Sam: Llámame cuando leas esto.

Sam: La gente es gilipollas.


Me muerdo el labio con fuerza. Enseguida noto la sal colándose en mi paladar y comprendo que así saben mis lágrimas. Sam me escribió esos mensajes a las 14:00h, poco antes de que acabaran las clases. Hace tan solo una hora, me ha mandado uno más.

Sam: No tienes que venir esta tarde si no quieres.

Se refiere a la audición. Le prometí que me saltaría mi hora de castigo para acompañarle porque, según él, mi presencia es sinónimo de buena suerte. Me agobio solo de pensarlo. Sinceramente, no, no me apetece; pero no puedo quedarme aquí y seguir auto compadeciéndome todo el día. Al menos, no sabiendo lo importantes que entrar en esa banda es para él. Quiera o no, sí tengo que ir.

Antes de que pueda arrepentirme, tecleo: «16:45 en mi casa».

Sam está desconectado. Bloqueo el teléfono y lo lanzo sobre la cama. Una pequeña parte de mí esperaba encontrarse alguna respuesta de Gale a las decenas de mensajes que le he enviado. O, en su defecto, con una conversación sin abrir de un número desconocido, que me hablase sobre música y que me recordara que no soy una zorra, como dice todo el mundo.

Descarto ese pensamiento enseguida. Es absurdo creer que Alex podría escribirme. En primer lugar, porque no tiene mi número de teléfono (y tampoco planeo dárselo, la verdad) y, para continuar, porque ni siquiera somos amigos. Lo de esta mañana ha sido una excepción. Mañana nuestra tregua habrá terminado y volveremos a tirarnos los trastos a la cabeza.

Mi corazón da un salto. Mañana. Mañana también tendré que caminar sola hasta todas mis clases, que sentarme en una mesa apartada en el comedor y que estudiar escondida en un rincón de la biblioteca. No me gusta pensar en mañana. De verdad que no.

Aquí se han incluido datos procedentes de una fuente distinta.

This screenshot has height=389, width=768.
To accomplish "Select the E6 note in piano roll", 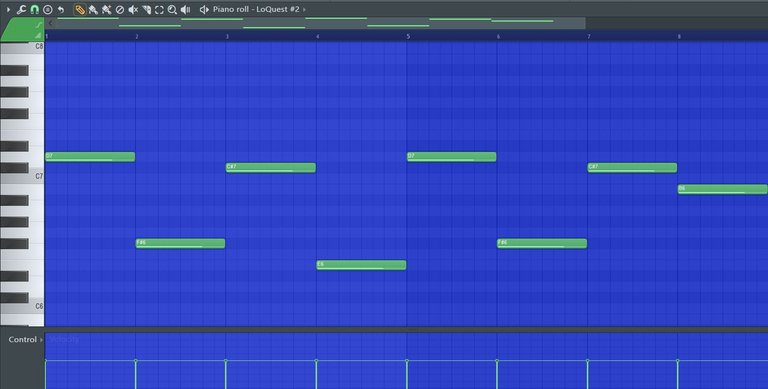I will point(361,265).
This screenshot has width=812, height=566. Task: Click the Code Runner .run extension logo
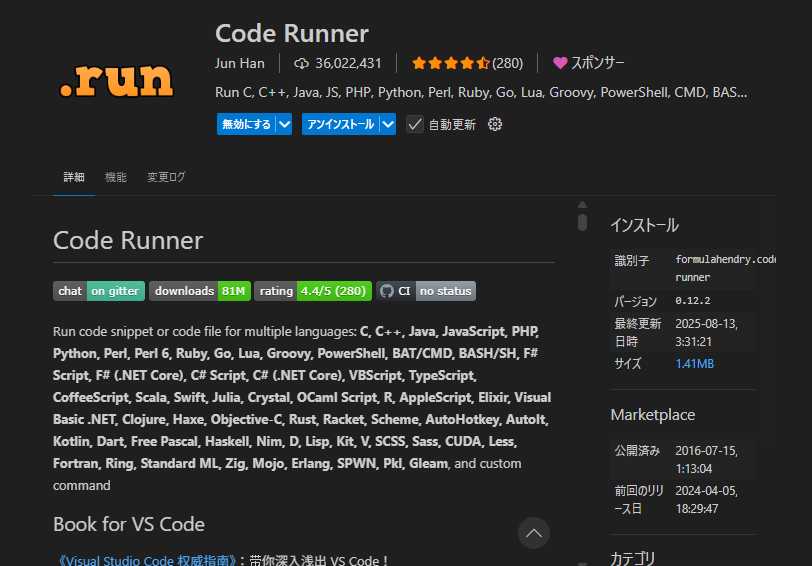[114, 80]

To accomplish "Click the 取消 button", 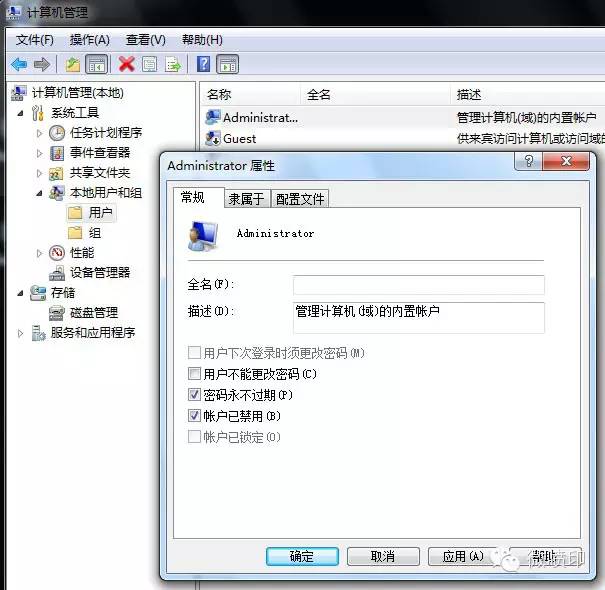I will (383, 556).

Sam responde a mi mensaje por fin.

Sam: Dejémoslo en 16:30h. Tienes mucho que contarme. Voy de camino. Mueve el culo y vístete. Y abre la ventana.

Holland: Podrías entrar por la puerta, como las personas normales.

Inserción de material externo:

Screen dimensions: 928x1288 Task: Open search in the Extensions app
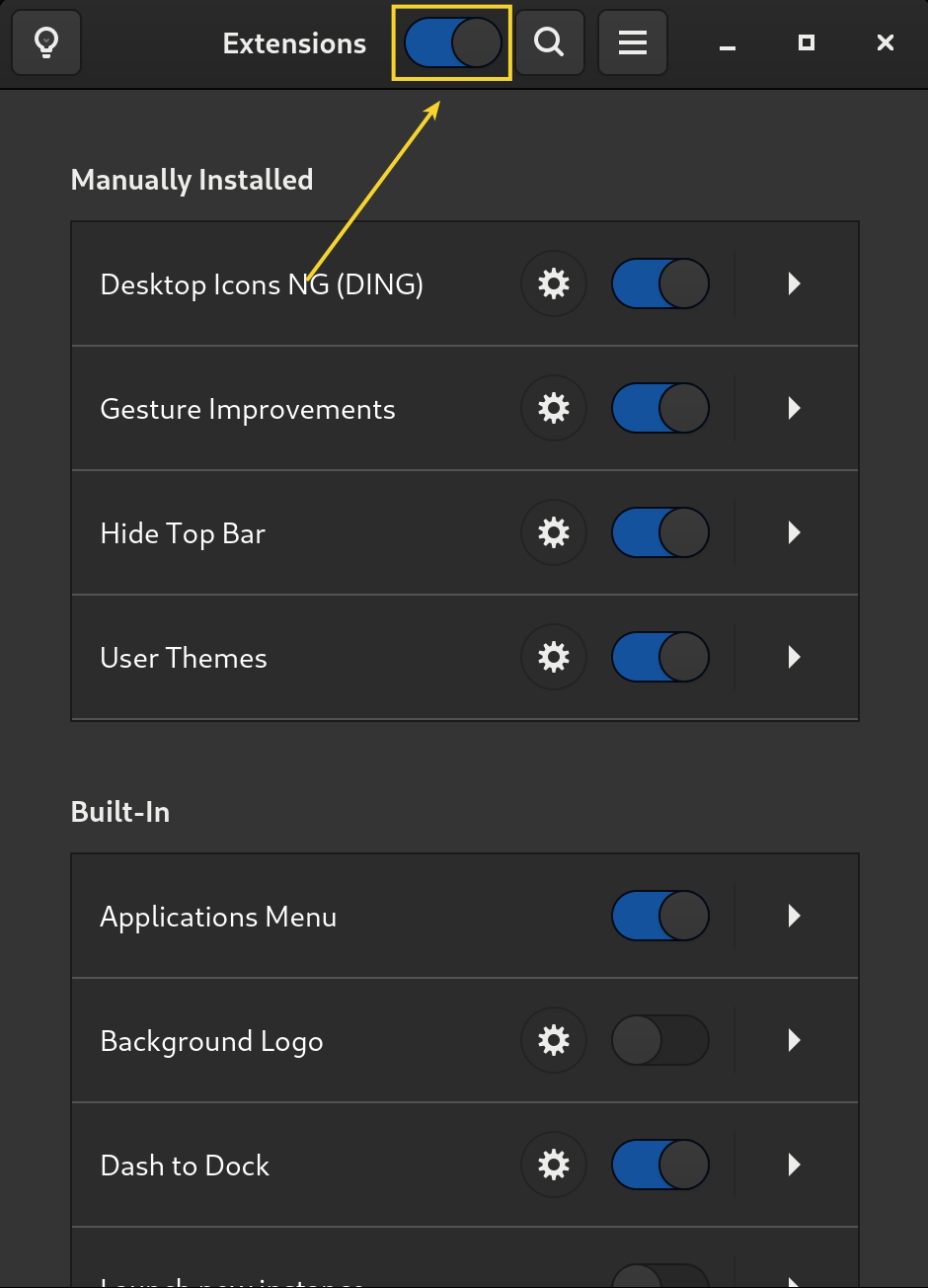pyautogui.click(x=550, y=42)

Sam: Corrijo: como las personas aburridas.

Casi se me escapa una sonrisa, pero mis labios están rígidos. Haciendo ápices de todas mis fuerzas, suelto el móvil, me levanto de la cama y abro el armario para buscar algo que ponerme. Elijo unos vaqueros y una camiseta de media manga y me dejo el pelo suelto. Tengo cara de zombi, así que voy al baño para lavarme la cara y me aplico un poco de maquillaje.

Mientras me calzo las zapatillas, tarareo una melodía que me ayuda a despejarme la mente. Me pregunto si algún día volveré a escucharla en directo. Alex me aseguró que no tenía nombre, pero quizá pueda encontrar al compositor en Internet.

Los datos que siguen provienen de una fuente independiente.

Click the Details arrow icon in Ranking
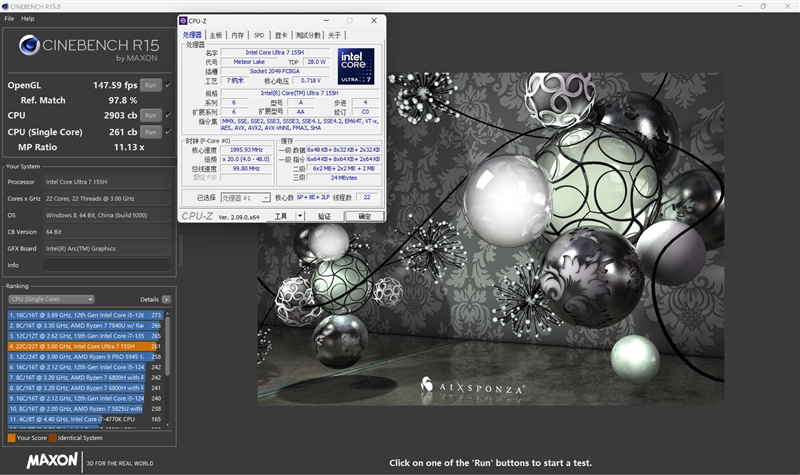click(x=167, y=299)
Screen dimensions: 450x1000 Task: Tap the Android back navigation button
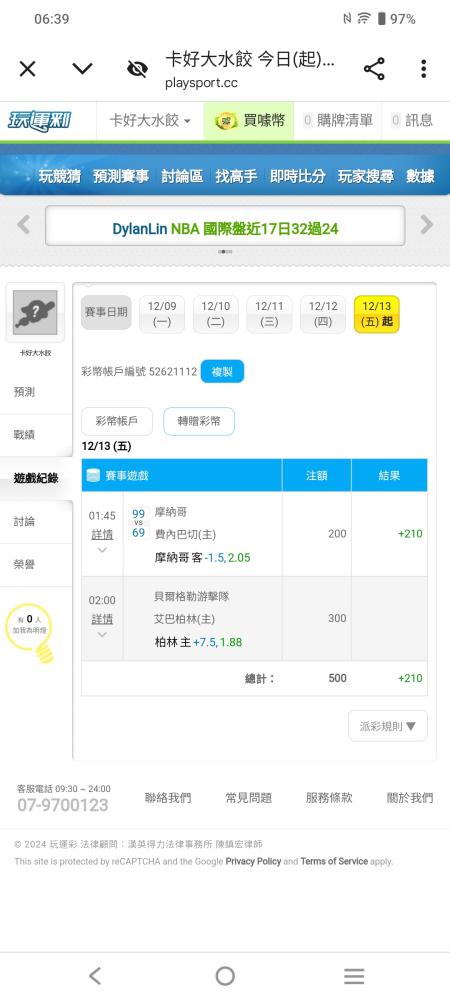(95, 976)
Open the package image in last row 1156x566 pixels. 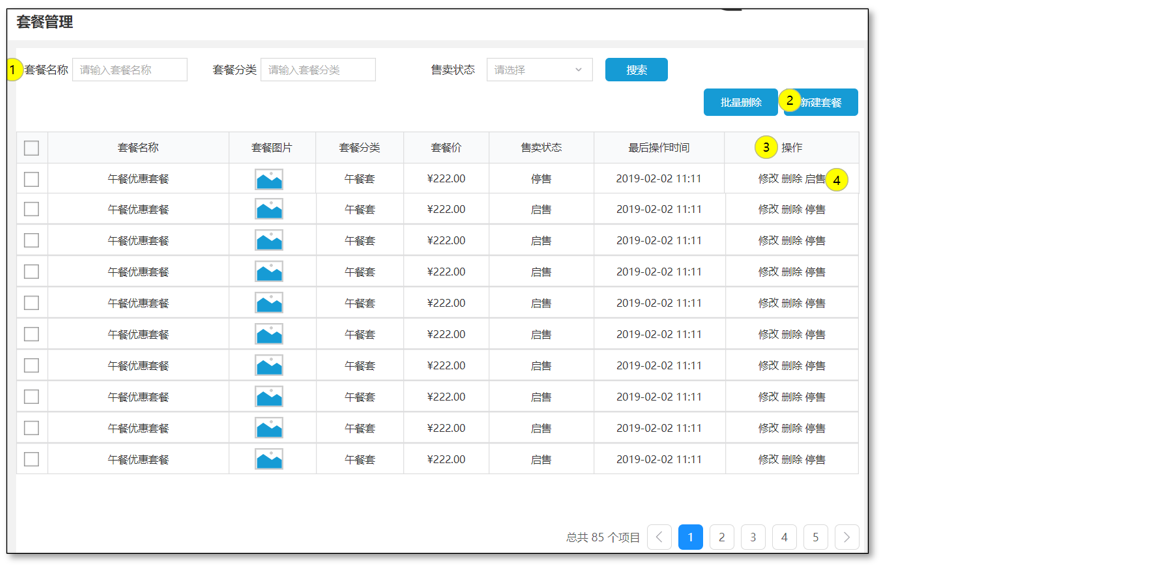[x=269, y=459]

Como he dicho antes, necesito distracciones. No sé cómo buscar una canción en Google sin tener el título, así que abro una aplicación y canturreo la melodía por si mi querido teléfono inteligente logra reconocerla. Evidentemente, no es así. «No se encuentran resultados». He desafinado bastante y no creo que mi voz se parezca al magnífico sonido del piano. Pues vamos bien.

Negándome a perder las esperanzas, abro el bloc de notas y describo la canción a base de sílabas. Escribo casi treinta veces «la», duplicando la vocal siempre que lo veo necesario, y rezo porque funcione y me ayude a acordarme de esta melodía siempre que lo necesite.

En cuanto termino, me doy cuenta de que soy patética. Guardo el móvil y me echo un rápido vistazo frente al espejo antes de salir de mi habitación.

Mi casa tiene tres plantas. En la segunda, están todos los dormitorios, incluyendo el mío. Bajando las escaleras, se encuentra la cocina, que conduce directamente al jardín y a la piscina, y más adelante están los dos salones, uno de nuestros cuatro baños y, justo al lado del recibidor, el despacho de mamá. Es un lugar muy amplio y por eso siempre reina el silencio. Y, no sé si lo he mencionado alguna vez, pero odio el silencio.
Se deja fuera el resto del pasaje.